In a strongly-worded editorial published on Tuesday, the Union Cycliste Internationale (UCI) has hit back at the accusations made against it by drug-cheat-turned-whistleblower Floyd Landis.
American former pro Landis recently accused the UCI of having “protected some riders and not others during the past 20 years. It was their way of manipulating and creating stars,” and specifically named current and former UCI presidents Pat McQuaid and Hein Verbruggen in his accusation. Landis was claiming that the UCI had effectively turned a blind eye to the doping of some riders.
The editorial entitled ‘Consistency, rigour and serenity’ published in the UCI’s Velo newsletter does not name Landis – instead using the phrase ‘a certain person who has a tendency to throw around serious accusations without the slightest evidence to back them up’ – but it is very clear at whom the editorial is directed.
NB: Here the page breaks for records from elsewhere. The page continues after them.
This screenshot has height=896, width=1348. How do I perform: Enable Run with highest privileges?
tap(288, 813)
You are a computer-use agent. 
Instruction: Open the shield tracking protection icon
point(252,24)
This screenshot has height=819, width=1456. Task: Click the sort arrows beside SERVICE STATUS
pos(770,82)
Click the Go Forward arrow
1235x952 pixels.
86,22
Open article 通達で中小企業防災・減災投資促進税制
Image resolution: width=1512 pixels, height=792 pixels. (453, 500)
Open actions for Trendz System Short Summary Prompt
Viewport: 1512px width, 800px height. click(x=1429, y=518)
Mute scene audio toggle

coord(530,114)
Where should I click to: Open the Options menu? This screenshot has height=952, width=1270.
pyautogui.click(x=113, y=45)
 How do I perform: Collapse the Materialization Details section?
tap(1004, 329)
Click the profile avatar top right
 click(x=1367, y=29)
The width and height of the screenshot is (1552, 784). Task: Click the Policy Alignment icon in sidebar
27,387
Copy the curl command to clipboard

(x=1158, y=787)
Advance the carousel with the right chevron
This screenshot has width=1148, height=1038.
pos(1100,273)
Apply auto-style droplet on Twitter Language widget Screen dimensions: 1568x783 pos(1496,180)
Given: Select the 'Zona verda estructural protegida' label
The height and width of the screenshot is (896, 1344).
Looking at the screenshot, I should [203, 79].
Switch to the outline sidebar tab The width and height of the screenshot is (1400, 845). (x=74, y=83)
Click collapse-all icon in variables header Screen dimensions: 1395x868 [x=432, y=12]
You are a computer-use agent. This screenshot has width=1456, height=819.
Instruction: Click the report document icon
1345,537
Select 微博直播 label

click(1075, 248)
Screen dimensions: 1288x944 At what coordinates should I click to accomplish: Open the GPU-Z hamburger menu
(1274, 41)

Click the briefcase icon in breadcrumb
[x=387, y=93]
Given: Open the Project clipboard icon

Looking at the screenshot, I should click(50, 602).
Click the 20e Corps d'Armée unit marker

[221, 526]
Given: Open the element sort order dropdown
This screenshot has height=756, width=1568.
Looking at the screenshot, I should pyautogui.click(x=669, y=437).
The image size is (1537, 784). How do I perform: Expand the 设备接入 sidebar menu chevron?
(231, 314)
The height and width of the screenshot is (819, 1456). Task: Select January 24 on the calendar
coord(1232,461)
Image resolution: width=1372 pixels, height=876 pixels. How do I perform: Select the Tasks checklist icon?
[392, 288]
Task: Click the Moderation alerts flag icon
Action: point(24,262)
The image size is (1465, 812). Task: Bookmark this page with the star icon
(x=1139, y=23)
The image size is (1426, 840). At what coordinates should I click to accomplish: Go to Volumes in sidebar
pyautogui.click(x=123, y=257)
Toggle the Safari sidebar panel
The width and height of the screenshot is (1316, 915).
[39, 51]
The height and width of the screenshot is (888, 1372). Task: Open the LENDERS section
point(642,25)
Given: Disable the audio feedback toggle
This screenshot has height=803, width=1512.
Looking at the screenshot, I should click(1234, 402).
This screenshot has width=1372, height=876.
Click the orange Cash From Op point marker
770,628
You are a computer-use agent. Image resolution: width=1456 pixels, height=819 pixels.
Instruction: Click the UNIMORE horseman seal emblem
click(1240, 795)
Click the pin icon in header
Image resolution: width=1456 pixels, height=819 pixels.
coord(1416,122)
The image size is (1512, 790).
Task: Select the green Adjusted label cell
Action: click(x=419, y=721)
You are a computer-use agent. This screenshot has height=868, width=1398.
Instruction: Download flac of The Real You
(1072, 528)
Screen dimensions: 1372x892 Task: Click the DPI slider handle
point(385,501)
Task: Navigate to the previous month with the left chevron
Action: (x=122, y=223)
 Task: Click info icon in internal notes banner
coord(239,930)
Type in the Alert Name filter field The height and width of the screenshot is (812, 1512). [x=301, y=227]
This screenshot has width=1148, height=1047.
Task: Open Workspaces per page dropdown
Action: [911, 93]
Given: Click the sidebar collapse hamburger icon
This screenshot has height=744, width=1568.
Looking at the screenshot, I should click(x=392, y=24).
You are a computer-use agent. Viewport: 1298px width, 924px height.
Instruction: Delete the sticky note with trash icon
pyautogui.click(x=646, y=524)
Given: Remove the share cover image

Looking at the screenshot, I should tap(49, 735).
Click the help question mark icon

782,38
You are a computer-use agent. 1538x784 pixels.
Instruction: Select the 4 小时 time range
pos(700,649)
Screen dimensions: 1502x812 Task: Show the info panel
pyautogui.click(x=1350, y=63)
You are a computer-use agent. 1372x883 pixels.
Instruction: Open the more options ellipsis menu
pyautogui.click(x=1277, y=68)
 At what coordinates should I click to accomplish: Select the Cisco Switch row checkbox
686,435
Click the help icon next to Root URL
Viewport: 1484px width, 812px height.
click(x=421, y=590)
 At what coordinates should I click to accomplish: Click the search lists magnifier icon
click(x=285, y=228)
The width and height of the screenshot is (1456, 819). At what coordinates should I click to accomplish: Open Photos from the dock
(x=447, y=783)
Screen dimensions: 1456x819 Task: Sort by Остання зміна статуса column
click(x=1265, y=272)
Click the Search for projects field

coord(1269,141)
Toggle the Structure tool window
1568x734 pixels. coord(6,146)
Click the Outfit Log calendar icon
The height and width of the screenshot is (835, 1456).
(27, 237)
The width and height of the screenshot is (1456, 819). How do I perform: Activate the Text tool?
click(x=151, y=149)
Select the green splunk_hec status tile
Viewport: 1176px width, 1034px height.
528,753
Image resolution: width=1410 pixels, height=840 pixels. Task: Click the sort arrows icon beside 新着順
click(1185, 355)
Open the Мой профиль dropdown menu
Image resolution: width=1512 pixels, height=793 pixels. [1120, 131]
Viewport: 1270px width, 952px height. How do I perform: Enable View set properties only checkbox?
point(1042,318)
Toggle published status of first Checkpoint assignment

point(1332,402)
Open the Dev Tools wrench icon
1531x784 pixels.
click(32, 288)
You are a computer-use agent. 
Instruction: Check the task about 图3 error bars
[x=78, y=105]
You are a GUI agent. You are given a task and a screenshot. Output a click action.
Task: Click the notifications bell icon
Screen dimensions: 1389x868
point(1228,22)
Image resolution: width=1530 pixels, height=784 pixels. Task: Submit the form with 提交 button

“This is a person who lacks all credibility and has no sense of responsibility, who believes he now has free rein, having abused the system himself, having lied to all of us and all of you,” the editorial reads.
The piece then goes on to use the current investigation into Alberto Contador’s positive for clenbuterol at the 2010 Tour de France as an example of how rigorous the organisation is in its anti-doping efforts.
“The consistency, rigour and serenity that governed the inquiry, conducted in close cooperation with the World Anti-Doping Agency, into the abnormal test results of the triple Tour de France winner, should offer the most telling guarantee of our commitment to eradicate doping, regardless of the low levels of product detected, regardless of all the possible justifications, regardless of the rider’s impressive record, and regardless of the additional negative consequences for cycling.”
“And even in spite of the slanderous accusations and a habit of being economical with the truth.”
The editorial itself is not attributed to a specific writer, but it echoes the sentiments aired by McQuaid during an interview with the Irish Independent newspaper at the end of November.
Landis has been at the centre of a wide-ranging investigation into doping within cycling after the widespread publication of his accusation that seven-times Tour de France champion Lance Armstrong, and several others, doped during their cycling career.
Landis himself tested positive during the 2006 Tour and was stripped of the win. He subsequently denied doping and launched a lengthy battle to clear his name, but finally ‘came clean’ in May after admitting to using banned performance-enhancing drugs and blood doping techniques.
One of Landis’s early accusations against the UCI was that it accepted money from Armstrong. It later transpired that the UCI had indeed received $100,000 from Armstrong, which it used to purchase anti-doping equipment.
Those riders named by Landis are the subject of an on-going investigation by the US Food and Drug Administration lead by Jeff Novitzky.